EXERCISE DESCRIPTION: Every line from the top of the material through the line holding "Task: Open the fifth entry at list bottom" should be copied exactly, and only those lines.

======== DATASET RECORDS ========

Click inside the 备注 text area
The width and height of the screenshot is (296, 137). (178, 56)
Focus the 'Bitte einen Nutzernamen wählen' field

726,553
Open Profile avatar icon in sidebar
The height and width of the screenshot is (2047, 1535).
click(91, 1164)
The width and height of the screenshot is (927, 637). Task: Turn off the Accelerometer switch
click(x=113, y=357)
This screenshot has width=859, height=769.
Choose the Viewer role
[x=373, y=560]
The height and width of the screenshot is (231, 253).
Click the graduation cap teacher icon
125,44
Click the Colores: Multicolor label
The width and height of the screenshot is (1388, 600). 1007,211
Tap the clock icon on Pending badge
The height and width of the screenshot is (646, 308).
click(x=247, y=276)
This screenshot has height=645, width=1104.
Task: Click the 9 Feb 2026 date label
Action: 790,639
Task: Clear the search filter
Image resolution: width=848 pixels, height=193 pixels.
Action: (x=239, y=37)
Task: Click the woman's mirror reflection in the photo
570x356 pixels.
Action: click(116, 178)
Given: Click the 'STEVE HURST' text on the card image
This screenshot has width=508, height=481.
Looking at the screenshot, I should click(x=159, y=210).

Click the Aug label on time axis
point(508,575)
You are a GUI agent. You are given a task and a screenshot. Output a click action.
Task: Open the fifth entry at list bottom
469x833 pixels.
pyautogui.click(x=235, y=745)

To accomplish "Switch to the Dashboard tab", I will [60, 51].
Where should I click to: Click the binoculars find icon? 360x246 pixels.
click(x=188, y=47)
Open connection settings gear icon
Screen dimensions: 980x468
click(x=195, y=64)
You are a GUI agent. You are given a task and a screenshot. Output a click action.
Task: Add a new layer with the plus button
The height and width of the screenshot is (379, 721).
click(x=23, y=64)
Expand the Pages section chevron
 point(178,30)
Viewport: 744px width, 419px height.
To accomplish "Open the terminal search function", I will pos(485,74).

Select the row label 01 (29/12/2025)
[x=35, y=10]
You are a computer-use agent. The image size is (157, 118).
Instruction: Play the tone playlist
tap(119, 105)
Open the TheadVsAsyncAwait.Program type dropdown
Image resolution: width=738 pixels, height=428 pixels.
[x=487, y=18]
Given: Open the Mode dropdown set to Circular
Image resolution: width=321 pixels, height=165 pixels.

========

COMPLETED EXERCISE:
Click inside the 备注 text area
The width and height of the screenshot is (296, 137). (178, 56)
Focus the 'Bitte einen Nutzernamen wählen' field

726,553
Open Profile avatar icon in sidebar
The height and width of the screenshot is (2047, 1535).
click(91, 1164)
The width and height of the screenshot is (927, 637). Task: Turn off the Accelerometer switch
click(x=113, y=357)
This screenshot has width=859, height=769.
Choose the Viewer role
[x=373, y=560]
The height and width of the screenshot is (231, 253).
Click the graduation cap teacher icon
125,44
Click the Colores: Multicolor label
The width and height of the screenshot is (1388, 600). 1007,211
Tap the clock icon on Pending badge
The height and width of the screenshot is (646, 308).
click(x=247, y=276)
This screenshot has height=645, width=1104.
Task: Click the 9 Feb 2026 date label
Action: 790,639
Task: Clear the search filter
Image resolution: width=848 pixels, height=193 pixels.
Action: (x=239, y=37)
Task: Click the woman's mirror reflection in the photo
570x356 pixels.
Action: click(116, 178)
Given: Click the 'STEVE HURST' text on the card image
This screenshot has width=508, height=481.
Looking at the screenshot, I should click(x=159, y=210).

Click the Aug label on time axis
point(508,575)
You are a GUI agent. You are given a task and a screenshot. Output a click action.
Task: Open the fifth entry at list bottom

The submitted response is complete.